## Set task a
Convert the listing below into a JSON list of strings, one string per line and blank lines omitted, starting with the line containing "Click the 了解更多 link" and going on through the end of the listing. Include only those lines.

## Page text
If you are only going to match against a regex once or twice, then there's no point in spending a huge amount of time optimizing that regex (and certainly not in doing it every time it's seen!). If, on the other hand, you are going to match many things against that regex, it makes sense to spend more time up front so that each match is a bit faster.

It's a continuum: on the one end, the regex engine can just parse the regex text as it goes, and do no compilation or optimization whatsoever (this would be analogous to a true interpreter). As the next step, the interpreter could process the regex into some internal representation, but not do any optimizations. A step further, that internal representation could be optimized in various ways. Finally, the optimized internal representation could be compiled down to machine code (with possible further optimizations applied). Each of those steps takes longer up front, though, so you have to amortize the up-front regex processing time across the number of matches.

Google's RE2 regular expression library

Posted Mar 13, 2010 2:26 UTC (Sat) by emk (subscriber, #1128) [Link]

Doesn't .NET compile regular expressions using System.Reflection.Emit,
which is basically Microsoft's closest approximation of LLVM?

In any case, you might not need all of LLVMthat kind of simplified control
flow can occasionally be handled quite nicely by specialized code generators.

Google's RE2 regular expression library

Posted Mar 13, 2010 17:10 UTC (Sat) by andikleen (guest, #39006) [Link] (1 responses)

## Set task b
Answer from the regex thread above:
(i) Across what must the up-front regex processing time be amortized?
(ii) What does the post by emk say .NET uses to compile regular expressions?
(iii) At what date and time was the post by andikleen made?

## Entries on finding words and elements
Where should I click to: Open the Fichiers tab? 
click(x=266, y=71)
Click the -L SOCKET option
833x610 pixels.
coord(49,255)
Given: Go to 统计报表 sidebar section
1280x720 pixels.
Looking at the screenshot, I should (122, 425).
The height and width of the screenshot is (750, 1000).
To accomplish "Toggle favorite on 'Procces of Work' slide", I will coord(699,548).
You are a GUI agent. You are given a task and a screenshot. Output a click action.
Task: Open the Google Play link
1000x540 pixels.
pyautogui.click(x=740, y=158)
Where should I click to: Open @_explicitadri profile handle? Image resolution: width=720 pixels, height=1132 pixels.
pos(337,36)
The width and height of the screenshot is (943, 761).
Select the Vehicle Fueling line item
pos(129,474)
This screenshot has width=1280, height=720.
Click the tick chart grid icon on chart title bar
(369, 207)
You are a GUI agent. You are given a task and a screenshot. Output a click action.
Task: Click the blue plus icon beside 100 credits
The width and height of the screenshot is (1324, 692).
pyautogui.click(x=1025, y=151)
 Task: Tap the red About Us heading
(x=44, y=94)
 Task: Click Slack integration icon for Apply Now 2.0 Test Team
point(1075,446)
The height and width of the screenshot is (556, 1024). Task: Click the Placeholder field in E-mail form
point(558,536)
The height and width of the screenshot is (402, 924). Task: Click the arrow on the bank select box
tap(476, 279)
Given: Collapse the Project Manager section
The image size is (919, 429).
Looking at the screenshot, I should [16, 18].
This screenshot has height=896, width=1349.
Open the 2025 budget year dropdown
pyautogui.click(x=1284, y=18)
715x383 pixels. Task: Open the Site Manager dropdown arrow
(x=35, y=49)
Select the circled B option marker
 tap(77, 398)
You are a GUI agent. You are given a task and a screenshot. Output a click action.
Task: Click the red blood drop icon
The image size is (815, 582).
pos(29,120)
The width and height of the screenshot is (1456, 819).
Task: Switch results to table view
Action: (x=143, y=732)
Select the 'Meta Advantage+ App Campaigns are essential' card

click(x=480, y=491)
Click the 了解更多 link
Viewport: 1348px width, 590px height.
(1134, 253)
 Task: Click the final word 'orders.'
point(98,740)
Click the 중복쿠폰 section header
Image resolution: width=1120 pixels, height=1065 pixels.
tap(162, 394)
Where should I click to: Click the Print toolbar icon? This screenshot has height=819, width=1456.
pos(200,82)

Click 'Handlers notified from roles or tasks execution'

## Exercise answer a
[
  "Click the 了解更多 link",
  "Viewport: 1348px width, 590px height.",
  "(1134, 253)",
  " Task: Click the final word 'orders.'",
  "point(98,740)",
  "Click the 중복쿠폰 section header",
  "Image resolution: width=1120 pixels, height=1065 pixels.",
  "tap(162, 394)",
  "Where should I click to: Click the Print toolbar icon? This screenshot has height=819, width=1456.",
  "pos(200,82)",
  "Click 'Handlers notified from roles or tasks execution'"
]

## Exercise answer b
(i) The number of matches.
(ii) System.Reflection.Emit.
(iii) Mar 13, 2010, 17:10 UTC.